A good strategy is for states to eliminate unwarranted tax breaks. Helpfully, a new ITEP paper provides one specific good idea: tax advertising.
Most states exempt advertising from their sales taxes. This policy made some sense in the past when it was supporting local newspapers and TV stations. Today, though, it mostly means sending billions of dollars to Alphabet, Meta, and Amazon. If states ended that exemption, they could collectively raise between $16 billion and $27 billion a year, depending on how broadly they define the tax base.
An advertising tax offers a way to raise significant money from a sector of the economy that has been getting a free ride for decades.
The Numbers Are Big
The revenue potential varies considerably by state, for the obvious reason that bigger states have more advertising activity. California could raise $4.8 billion a year from a broad-based advertising tax at its current sales tax rate. Texas could raise $2.7 billion and Florida, $2.3 billion. But even smaller states would see meaningful revenue: Virginia could raise $579 million, and Connecticut $390 million.
Those estimates are based on taxing all advertising. Alternatively, states could more narrowly tax just programmatic and search advertising, the auction-based, data-driven ads that dominate the market today. This would still raise $15.6 billion a year collectively across states not already taxing advertising.
States could also choose to tax only the biggest platforms. Collections from Meta, Alphabet, and Amazon could yield over $13 billion a year nationally.
Click here to see how much each state could raise from each version of the tax.
Other States Are Already Doing This
As our new paper explains, some states are already collecting such taxes.
Hawaiʻi and New Mexico have taxed advertising for decades under their broad-based sales taxes, without controversy. Maryland enacted a standalone digital advertising tax in 2021 and has raised $418 million since then. Washington extended its sales tax to advertising in 2025 and expects to collect over $600 million annually. Utah enacted a targeted advertising tax earlier this year. Other states, like Illinois and Minnesota, are moving in this direction too.
The Case for Acting Now
States have long exempted advertising from sales taxes. But those exemptions date to an era when most advertising meant a local car dealer buying a spot on the evening news.

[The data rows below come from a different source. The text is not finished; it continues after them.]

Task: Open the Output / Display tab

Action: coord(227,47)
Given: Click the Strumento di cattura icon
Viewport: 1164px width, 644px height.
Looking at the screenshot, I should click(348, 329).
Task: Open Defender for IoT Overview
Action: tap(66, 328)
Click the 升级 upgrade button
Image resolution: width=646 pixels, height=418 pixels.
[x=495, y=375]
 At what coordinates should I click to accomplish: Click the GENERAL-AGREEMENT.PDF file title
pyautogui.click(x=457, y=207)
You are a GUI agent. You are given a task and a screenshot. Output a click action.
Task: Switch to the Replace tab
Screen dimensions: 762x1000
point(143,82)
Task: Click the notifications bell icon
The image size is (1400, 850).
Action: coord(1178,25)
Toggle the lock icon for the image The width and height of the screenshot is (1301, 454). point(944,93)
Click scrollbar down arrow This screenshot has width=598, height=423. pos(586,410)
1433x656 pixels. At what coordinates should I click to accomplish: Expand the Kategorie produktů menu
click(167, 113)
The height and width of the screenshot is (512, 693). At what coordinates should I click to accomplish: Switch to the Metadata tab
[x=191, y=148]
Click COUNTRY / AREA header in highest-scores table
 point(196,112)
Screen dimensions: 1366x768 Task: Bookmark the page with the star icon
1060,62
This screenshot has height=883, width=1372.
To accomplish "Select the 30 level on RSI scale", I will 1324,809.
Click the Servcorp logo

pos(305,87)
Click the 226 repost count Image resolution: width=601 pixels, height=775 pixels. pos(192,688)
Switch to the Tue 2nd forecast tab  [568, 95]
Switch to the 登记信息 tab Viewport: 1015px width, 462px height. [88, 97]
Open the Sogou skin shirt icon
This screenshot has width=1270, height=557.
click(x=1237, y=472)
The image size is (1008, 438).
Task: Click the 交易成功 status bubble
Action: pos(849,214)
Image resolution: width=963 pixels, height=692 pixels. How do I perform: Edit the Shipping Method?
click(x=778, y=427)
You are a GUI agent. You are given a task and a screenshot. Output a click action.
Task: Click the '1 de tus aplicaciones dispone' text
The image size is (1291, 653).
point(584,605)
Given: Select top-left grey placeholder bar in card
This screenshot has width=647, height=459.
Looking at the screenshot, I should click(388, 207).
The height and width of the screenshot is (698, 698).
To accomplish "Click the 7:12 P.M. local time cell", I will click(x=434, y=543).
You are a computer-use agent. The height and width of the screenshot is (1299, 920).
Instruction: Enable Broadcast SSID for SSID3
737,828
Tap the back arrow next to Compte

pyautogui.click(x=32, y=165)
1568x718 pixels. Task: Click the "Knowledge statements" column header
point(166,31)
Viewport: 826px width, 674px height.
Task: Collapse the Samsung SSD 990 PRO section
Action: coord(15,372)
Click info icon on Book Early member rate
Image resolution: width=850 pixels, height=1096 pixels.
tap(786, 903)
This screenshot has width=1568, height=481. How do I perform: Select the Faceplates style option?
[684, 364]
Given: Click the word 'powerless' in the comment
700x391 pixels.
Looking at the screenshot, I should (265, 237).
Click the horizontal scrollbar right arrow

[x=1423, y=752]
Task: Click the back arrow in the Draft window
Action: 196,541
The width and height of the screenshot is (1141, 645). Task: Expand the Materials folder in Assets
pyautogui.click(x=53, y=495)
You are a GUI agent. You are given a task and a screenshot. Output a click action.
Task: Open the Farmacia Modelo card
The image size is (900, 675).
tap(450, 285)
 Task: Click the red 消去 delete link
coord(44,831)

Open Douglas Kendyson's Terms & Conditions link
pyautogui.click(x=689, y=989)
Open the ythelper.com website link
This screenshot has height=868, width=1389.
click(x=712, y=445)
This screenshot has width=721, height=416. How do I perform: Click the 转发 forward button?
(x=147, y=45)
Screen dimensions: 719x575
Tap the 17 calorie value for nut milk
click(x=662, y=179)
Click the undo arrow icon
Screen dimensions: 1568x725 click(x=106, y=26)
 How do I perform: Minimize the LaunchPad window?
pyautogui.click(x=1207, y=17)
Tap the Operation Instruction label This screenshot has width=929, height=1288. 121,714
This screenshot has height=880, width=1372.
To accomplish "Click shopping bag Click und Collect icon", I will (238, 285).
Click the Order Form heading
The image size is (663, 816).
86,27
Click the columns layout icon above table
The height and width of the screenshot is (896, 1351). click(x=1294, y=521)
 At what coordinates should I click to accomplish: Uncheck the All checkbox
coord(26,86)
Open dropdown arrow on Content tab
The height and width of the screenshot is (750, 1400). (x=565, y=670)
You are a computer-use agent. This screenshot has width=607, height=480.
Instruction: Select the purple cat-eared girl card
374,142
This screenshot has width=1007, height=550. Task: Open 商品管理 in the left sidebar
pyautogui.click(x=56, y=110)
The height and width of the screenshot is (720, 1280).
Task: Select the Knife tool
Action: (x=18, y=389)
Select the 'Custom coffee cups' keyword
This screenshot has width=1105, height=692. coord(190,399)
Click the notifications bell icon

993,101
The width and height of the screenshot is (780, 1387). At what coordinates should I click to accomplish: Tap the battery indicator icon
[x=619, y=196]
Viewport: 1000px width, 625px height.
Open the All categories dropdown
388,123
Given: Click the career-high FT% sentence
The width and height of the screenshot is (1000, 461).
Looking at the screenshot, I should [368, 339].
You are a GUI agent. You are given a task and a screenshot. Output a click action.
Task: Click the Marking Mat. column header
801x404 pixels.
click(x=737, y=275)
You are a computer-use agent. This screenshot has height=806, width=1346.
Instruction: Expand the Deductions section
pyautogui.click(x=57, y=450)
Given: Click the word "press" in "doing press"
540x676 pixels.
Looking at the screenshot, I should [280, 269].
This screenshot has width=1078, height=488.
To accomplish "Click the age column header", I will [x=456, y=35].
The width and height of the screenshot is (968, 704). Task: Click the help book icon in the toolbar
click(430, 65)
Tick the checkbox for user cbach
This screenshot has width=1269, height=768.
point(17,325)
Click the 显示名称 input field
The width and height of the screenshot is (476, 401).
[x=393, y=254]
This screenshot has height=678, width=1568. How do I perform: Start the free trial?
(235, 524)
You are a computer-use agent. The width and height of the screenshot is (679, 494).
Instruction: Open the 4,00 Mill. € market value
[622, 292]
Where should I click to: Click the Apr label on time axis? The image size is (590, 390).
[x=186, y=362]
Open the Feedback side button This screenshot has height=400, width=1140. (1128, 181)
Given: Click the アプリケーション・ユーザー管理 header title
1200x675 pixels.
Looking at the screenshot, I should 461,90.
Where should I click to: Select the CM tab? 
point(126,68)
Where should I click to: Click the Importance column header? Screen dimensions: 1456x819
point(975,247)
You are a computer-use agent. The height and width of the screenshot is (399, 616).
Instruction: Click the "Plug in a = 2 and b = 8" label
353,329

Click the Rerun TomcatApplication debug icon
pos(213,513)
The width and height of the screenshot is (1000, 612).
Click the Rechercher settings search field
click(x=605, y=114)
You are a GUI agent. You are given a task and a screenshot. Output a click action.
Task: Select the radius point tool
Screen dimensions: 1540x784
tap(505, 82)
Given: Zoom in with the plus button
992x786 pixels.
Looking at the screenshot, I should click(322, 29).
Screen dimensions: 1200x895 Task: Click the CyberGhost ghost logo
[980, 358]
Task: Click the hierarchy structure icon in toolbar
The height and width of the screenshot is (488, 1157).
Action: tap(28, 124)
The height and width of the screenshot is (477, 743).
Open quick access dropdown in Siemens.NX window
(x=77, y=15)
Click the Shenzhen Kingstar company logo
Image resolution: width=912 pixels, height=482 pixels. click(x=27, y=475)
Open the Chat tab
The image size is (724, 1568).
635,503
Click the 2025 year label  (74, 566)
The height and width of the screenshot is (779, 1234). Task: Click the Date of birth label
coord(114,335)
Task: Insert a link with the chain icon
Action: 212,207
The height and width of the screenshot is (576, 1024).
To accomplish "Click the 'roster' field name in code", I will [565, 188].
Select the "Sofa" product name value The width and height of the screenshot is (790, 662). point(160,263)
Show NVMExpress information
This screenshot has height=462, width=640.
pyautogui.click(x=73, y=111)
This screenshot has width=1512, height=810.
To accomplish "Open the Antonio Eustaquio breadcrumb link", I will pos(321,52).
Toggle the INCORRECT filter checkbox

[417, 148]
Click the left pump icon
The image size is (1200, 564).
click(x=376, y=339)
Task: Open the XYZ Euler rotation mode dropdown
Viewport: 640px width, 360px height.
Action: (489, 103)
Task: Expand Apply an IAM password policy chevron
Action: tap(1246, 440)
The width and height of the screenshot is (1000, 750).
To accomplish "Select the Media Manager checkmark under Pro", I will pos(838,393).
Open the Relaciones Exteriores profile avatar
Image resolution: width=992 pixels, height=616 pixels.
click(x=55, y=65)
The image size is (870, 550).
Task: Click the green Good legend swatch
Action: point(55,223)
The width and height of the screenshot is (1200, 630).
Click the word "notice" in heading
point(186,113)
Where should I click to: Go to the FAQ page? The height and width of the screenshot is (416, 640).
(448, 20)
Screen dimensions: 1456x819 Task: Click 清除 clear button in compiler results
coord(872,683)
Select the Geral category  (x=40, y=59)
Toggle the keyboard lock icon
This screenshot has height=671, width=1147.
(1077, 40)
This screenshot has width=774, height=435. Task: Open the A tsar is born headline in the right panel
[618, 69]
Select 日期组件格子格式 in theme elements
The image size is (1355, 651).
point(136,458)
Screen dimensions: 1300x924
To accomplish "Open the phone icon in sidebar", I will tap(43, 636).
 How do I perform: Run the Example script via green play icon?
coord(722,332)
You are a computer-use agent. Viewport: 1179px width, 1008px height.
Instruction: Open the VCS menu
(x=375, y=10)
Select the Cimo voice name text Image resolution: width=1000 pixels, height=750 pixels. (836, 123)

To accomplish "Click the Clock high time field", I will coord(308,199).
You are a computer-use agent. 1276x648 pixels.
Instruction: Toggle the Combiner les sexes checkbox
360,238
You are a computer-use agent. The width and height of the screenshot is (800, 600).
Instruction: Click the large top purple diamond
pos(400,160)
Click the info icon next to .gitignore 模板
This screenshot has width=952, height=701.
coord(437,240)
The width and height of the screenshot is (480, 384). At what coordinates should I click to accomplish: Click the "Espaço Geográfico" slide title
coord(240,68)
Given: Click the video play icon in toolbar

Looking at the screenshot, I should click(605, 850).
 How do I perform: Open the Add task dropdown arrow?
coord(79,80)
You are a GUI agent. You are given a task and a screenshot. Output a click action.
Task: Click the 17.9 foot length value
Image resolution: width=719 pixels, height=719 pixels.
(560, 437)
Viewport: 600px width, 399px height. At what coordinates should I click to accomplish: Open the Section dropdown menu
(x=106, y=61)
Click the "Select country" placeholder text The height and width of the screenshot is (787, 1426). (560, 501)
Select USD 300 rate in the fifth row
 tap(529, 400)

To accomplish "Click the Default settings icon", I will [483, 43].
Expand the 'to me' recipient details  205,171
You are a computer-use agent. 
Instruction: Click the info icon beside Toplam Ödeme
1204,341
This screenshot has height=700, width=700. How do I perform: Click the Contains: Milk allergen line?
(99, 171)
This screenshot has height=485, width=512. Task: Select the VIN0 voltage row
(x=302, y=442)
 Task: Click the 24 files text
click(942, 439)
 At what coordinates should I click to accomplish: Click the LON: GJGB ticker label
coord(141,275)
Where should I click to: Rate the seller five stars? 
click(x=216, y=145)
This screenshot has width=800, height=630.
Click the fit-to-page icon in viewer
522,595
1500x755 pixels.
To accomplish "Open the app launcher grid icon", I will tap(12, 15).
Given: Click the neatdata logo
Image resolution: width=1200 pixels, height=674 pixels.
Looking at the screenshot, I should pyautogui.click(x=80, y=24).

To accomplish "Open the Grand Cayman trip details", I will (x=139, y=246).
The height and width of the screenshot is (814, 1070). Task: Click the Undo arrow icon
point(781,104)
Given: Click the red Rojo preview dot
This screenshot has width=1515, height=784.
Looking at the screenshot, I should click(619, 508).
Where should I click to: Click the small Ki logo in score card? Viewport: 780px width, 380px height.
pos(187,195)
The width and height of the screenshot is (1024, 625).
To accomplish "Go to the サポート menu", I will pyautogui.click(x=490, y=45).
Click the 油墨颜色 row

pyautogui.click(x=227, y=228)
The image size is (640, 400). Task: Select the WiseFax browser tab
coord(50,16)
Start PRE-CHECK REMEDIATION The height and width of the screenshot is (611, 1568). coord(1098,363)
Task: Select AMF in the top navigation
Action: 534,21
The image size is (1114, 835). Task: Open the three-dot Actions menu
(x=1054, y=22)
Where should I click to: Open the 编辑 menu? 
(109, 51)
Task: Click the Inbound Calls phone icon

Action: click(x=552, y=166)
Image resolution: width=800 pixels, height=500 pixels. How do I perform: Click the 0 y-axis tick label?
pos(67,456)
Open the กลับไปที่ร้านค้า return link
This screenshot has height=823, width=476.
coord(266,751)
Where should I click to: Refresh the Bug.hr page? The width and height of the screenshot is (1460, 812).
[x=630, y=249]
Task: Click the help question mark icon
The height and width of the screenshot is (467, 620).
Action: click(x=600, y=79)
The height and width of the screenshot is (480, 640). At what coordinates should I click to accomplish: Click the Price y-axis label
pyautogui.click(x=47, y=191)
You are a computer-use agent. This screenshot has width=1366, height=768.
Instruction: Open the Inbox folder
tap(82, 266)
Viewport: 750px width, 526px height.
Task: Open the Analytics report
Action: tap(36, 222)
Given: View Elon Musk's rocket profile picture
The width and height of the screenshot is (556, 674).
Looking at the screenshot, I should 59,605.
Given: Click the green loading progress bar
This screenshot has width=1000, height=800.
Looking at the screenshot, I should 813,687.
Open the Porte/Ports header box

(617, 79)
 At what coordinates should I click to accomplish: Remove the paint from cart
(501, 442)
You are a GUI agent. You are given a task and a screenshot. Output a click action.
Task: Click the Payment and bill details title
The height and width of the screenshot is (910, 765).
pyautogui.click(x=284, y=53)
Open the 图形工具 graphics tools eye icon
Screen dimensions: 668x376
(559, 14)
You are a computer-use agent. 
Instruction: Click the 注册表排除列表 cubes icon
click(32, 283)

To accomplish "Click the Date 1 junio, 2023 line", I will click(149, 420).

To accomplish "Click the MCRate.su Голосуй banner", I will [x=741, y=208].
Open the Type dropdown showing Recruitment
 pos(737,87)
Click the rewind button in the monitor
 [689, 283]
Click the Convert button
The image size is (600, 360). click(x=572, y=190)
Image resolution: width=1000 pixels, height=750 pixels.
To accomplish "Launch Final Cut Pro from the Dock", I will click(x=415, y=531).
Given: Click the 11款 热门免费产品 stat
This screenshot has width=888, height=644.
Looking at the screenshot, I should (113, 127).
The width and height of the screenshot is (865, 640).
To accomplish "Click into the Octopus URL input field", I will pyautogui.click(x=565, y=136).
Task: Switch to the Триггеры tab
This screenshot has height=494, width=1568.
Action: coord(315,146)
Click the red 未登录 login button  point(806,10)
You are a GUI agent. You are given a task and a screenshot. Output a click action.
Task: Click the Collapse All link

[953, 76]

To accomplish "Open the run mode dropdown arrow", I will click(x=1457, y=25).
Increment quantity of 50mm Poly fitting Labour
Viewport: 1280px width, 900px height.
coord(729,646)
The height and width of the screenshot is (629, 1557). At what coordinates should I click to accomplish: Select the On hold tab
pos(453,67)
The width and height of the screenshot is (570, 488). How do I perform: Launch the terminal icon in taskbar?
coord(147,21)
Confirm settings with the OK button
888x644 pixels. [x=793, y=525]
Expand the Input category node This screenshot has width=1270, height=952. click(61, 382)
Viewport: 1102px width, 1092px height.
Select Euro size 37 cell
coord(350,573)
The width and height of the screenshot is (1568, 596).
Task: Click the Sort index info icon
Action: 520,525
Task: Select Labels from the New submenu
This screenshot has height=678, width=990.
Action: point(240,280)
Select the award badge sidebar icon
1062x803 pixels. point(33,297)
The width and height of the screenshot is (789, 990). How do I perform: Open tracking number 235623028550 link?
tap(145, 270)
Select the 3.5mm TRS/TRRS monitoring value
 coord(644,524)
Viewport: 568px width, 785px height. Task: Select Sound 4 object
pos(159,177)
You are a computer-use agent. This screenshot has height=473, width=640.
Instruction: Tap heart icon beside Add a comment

Today, over half of all U.S. advertising dollars flow through just three large platforms, mostly in the form of targeted, programmatic advertising based on users’ personal data. The exemption that once made sense as support for local media now functions as a massive subsidy to some of the wealthiest corporations in the world.
At the same time, most states that tax paid streaming subscriptions don’t tax the advertising that lets someone access similar content for free. So in many places, Netflix collects sales tax, while TikTok doesn’t. Consumers that pay cash for YouTube subscriptions pay sales tax, but those that use the ad-supported version don’t. That inconsistency is hard to defend.
Instead of cutting public services like healthcare and education, states facing budget pressures should consider ending this decades-old giveaway to the biggest players in the information economy.